足し算や引き算などの計算をすると、小数点のどこかで四捨五入されてしまいます。

かなり細かい小数点まで、計算していますけど、微妙に誤差が出ちゃうんですね。

時間の計算で、誤差を出さないようにするには、「TEXT関数」と「VALUE関数」を使います。

ちょっとやってみます。

「計算した時間」と「手入力した時間」で誤差

「2021/5/1 12:00」から「2021/5/1 10:00」を引いた時間と、手入力した時間を比較してみます。

数式は、こんな感じです。

=A2-A1
=A4=A6

では、セルに入力してみます。

引き算した時間を比較

引き算した時間と手入力した時間を比較

結果は、「FALSE」となりました。

なぜじゃー。
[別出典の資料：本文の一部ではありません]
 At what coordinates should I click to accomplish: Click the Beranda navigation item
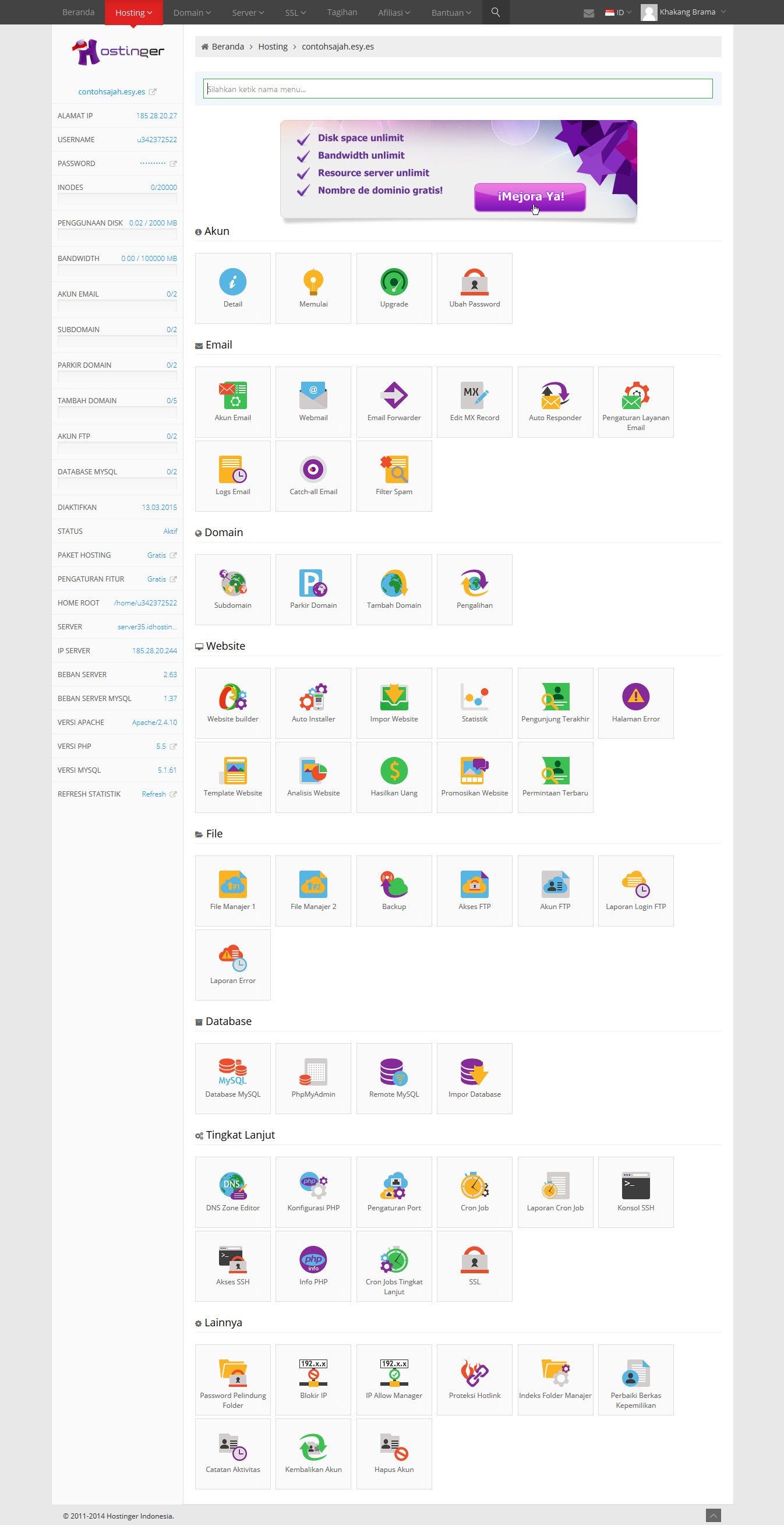click(78, 12)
となります。

細かい小数点まで、表示してみるとわかります。

引き算した時間に誤差が出る

引き算の結果を細かい小数点まで表示する

引き算した方の時間に、微妙ですけど、誤差が出てますよね。

これが、「FALSE」になった原因です。

TEXT関数とVALUE関数を使うと、誤差をゼロにすることができます。

「TEXT関数」と「VALUE関数」を使う

TEXT関数とVALUE関数を使って、引き算の結果を手入力した場合と、同じ値にしてみます。

セルに入力する数式は、こんな感じになります。

=A2-A1
=TEXT(A4,"h:mm:ss")
=VALUE(A6)

引き算の結果を、一旦、文字列の時間に変換して、再度、シリアル値に変換しています。

TEXTとVALUEで誤差をなくす

TEXT関数とVALUE関数で引き算した結果から誤差をなくした結果

結果は、「2:00:00」となります。

もちろん時間の表示でみたときは、同じ結果です。

TEXT関数とVALUE関数をまとめると、こんな感じになります。

=VALUE(TEXT(A2-A1,"h:mm:ss"))

では、セルに入力してみます。

TEXTとVALUEをまとめる

TEXT関数とVALUE関数をまとめて変換した結果

結果は、同じく「2:00:00」です。

では、手入力した時間と比較してみます。

比較する数式は、こんな感じです。

=A4=A6

では、時間を比較してみます。

引き算した時間を比較

TEXT関数とVALUE関数で変換した時間と手入力した時間を比較した結果

結果は、めでたく「TRUE」となりました。

TEXT関数とVALUE関数で、時間の変換をすると、手入力した時間と、うまく比較することができます。

おわりに

この記事では、時間を比較する方法について、ご紹介しました。

時間を比較するには、数値の比較と同じように、比較演算子を使うとできます。

時間の比較には、次のような比較の仕方がありました。

  • セルに入力された時間を比較
  • 数式に時間を入力して比較
  • TIME関数を使って比較

時間の比較をする際の注意点は、計算した時間は、誤差が出る場合があることです。

計算した時間を比較に使う場合は、「TEXT関数」と「VALUE関数」で、誤差をゼロにしてから、比較をしましょう。

参考になればと思います。最後までご覧くださいまして、ありがとうございました。